The idea is that we find all substrings of a candidate word *except the first letter*, then we add the first letter later to all positions it would be necessary.

But wait! We will sort the candidate word (or candidate substring of it) anyway. So, it does not matter. We can simply add the first letter to the beginning and we are done. Also, we don't need to care about relative order of characters, since we are going to sort letters anyway, the same way we sort dictionary words when we insert them into ``dict3``.

So, below we demonstrate how it would work. Suppose the word "darts". We remove "d" and we obtain a list of substrings from "arts", like shown below:

In [None]:
def parts(s: String): Seq[String] = {
    s.size match {
        case 0 => Seq.empty[String]
        case 1 => Seq(s(0).toString)
        case _ => 
            s.substring(1).inits.flatMap(_.tails.toList.init).toSeq
              .map(text => s(0) + text)
              .toSet
              .toList
    }
}

In [None]:
parts("darts")

In [None]:
"Antidisestablishmentarianism".toLowerCase

Putting it all together
-----------------------

Now we are ready to arriving to a solution.

In [None]:
def solutions(in: String): Seq[String] = {
    parts(in.toLowerCase).flatMap(candidate => findWords(candidate))
}

Doing a couple of performance tests
-----------------------------------
Let's employ 9 characters as the specification says. But let's also play with a bit more.

In [None]:
def test(letters: String): (Seq[String], Long) = {
    val before = new java.util.Date().getTime()
    val result = solutions(letters)
    val after  = new java.util.Date().getTime()
    val elapsed = after - before
    (result, elapsed)
}

In [None]:
{
    val (result, milliseconds) = test("aimlessly")
}

In [None]:
{
    val (result, milliseconds) = test("confirmed")
}

In [None]:
{
    val (result, milliseconds) = test("performance")
}

In [None]:
{
    val (result, milliseconds) = test("development")
}

In [None]:
{
    val (result, milliseconds) = test("Antidisestablishmentarianism")
}

Conclusion
----------

Access time around ~20ms for candidate words of 9 letters looks pretty good.

The first part of the exploration was not really used in the final solution, but helped as an explorarion of the problem domain and, in particular, in regards to performance issues.
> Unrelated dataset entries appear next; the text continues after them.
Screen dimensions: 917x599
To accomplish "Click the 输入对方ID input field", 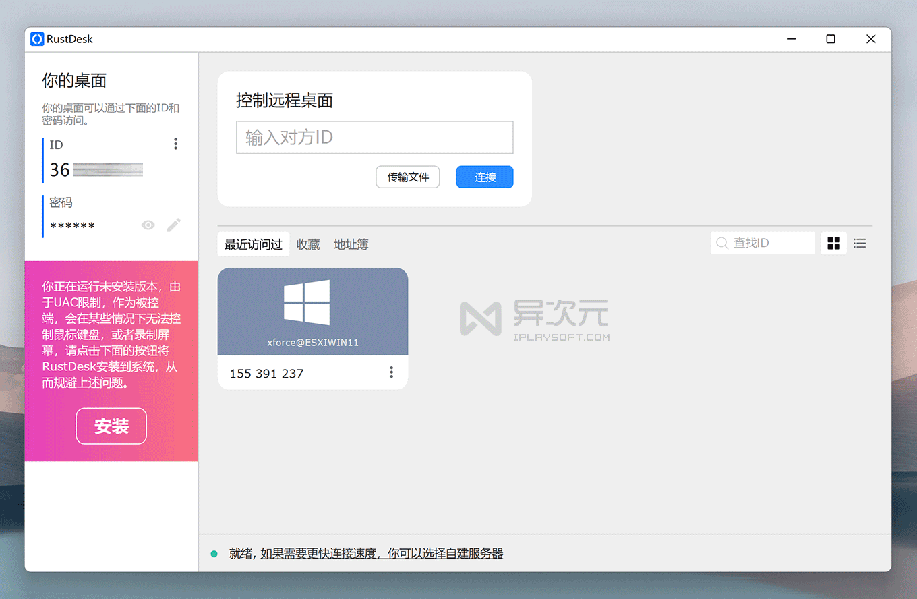I will tap(374, 137).
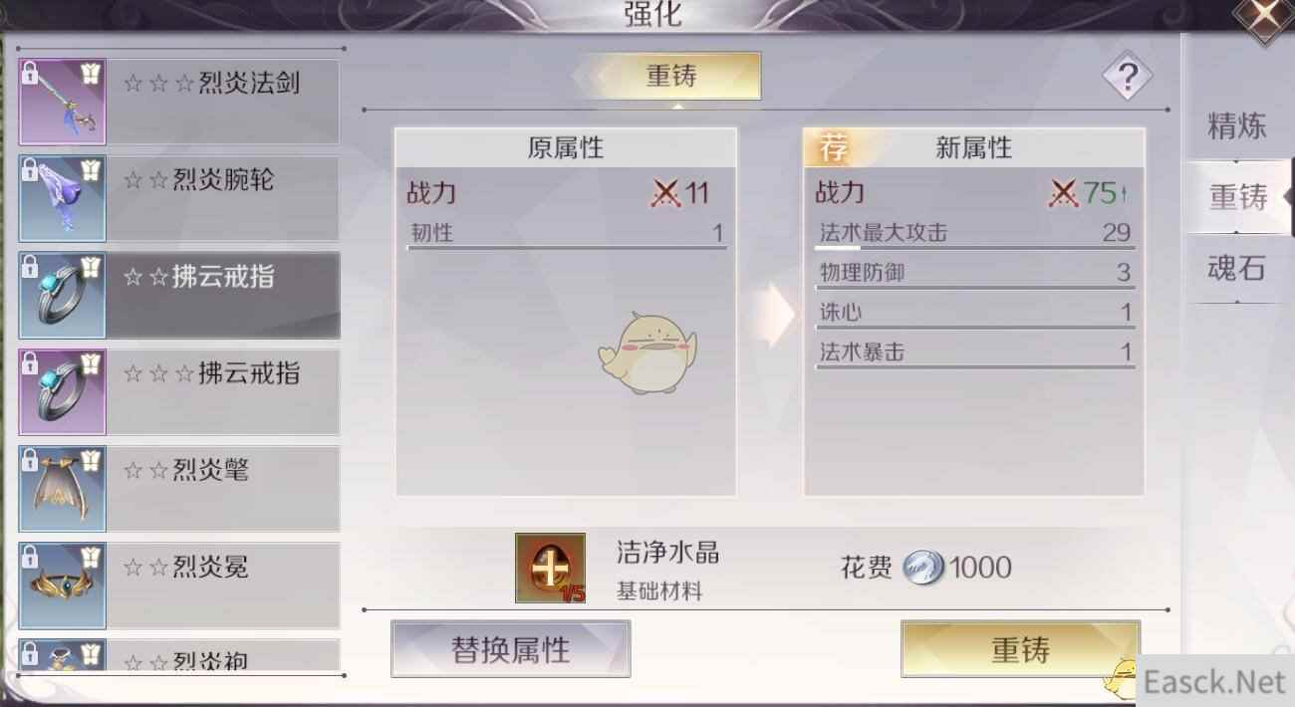Image resolution: width=1295 pixels, height=707 pixels.
Task: Switch to the 精炼 tab
Action: (1236, 126)
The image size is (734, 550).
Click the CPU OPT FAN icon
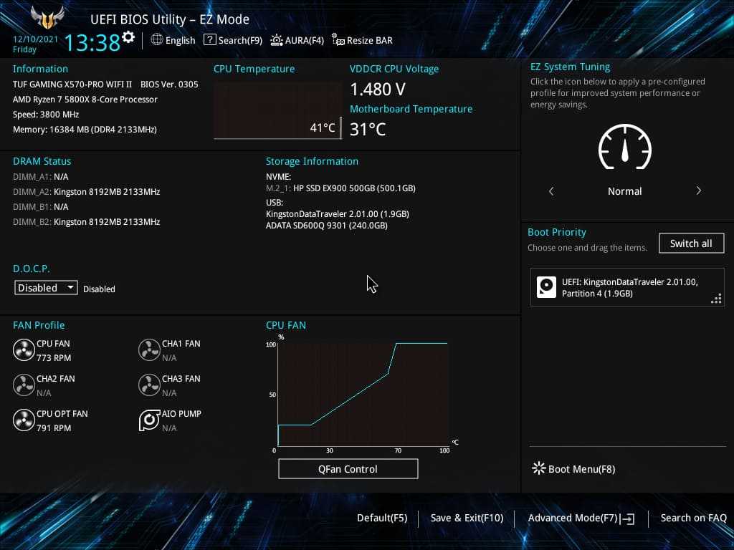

But... if the input source was already sorted (or at least apparently sorted or apparently partially sorted)... why then creating expending extra time loading a relatively complex data structure? Couldn't the idea of a binary search be applicable straight away to a large ``Array[String]`` which contains all dictionary words?

The short answer is: if you are willing to perform just a couple of queries... yes. However, if you are willing to provide a service which performs well under load then, in this case, performance is key and every millisecond counts.

And there's still more room for optimization.